— Material —
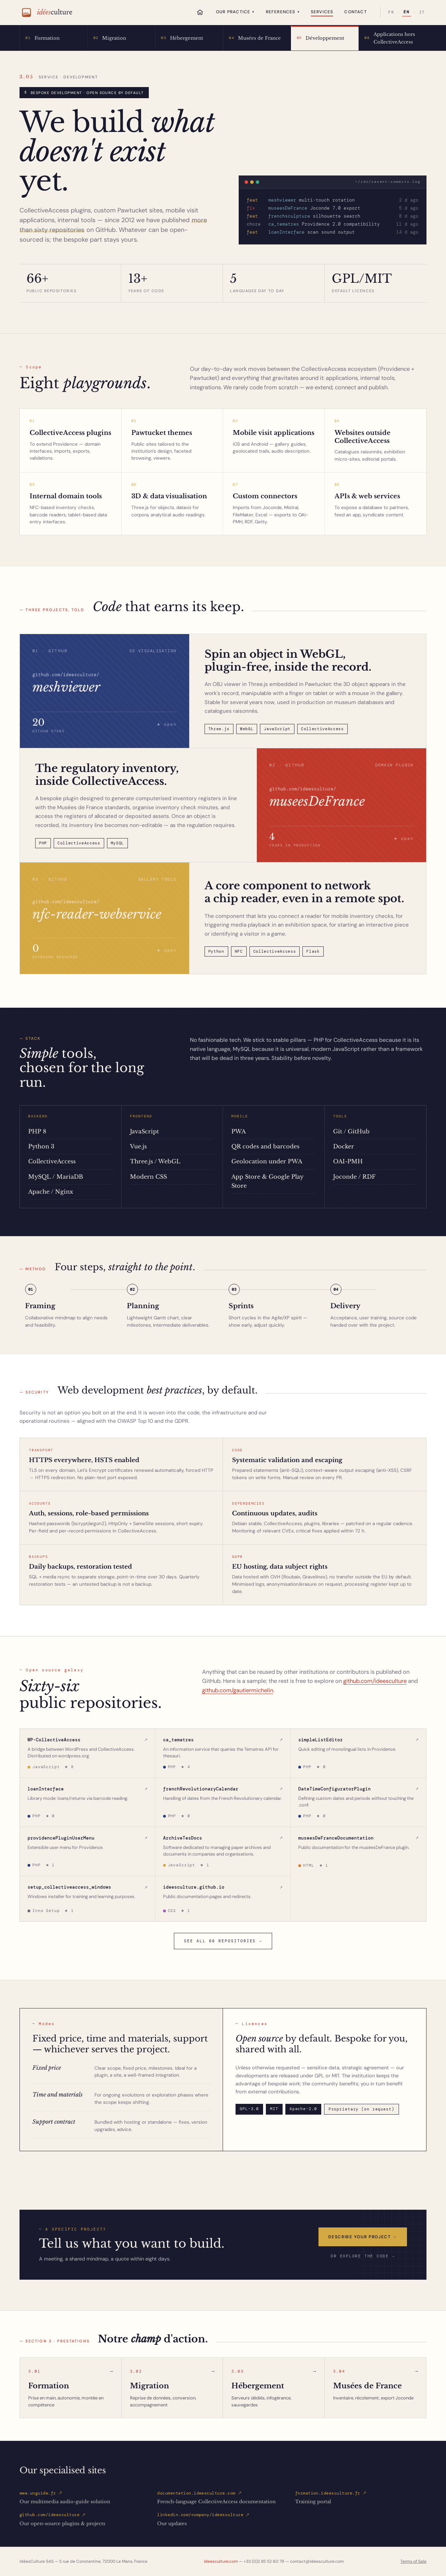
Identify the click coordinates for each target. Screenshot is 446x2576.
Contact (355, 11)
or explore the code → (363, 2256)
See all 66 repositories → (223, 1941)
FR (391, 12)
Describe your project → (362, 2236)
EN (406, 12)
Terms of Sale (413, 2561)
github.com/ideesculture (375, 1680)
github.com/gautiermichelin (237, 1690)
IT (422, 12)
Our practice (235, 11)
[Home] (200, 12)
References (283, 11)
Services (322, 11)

— What to produce —
Can you rewrite every line of these records, requests included, scaling each coordinate in the answers by 0.95 and rounding to whole numbers with halves going up? Leave out the pictures.

— The answer —
Identify the click coordinates for each target. Screenshot is 446x2576.
Contact (337, 10)
or explore the code → (345, 2143)
See all 66 repositories → (212, 1844)
FR (371, 11)
Describe your project → (344, 2124)
EN (386, 11)
Terms of Sale (392, 2433)
github.com/ideesculture (356, 1596)
github.com/gautiermichelin (225, 1606)
IT (401, 11)
Our practice (223, 10)
[Home] (190, 11)
References (269, 10)
Services (306, 10)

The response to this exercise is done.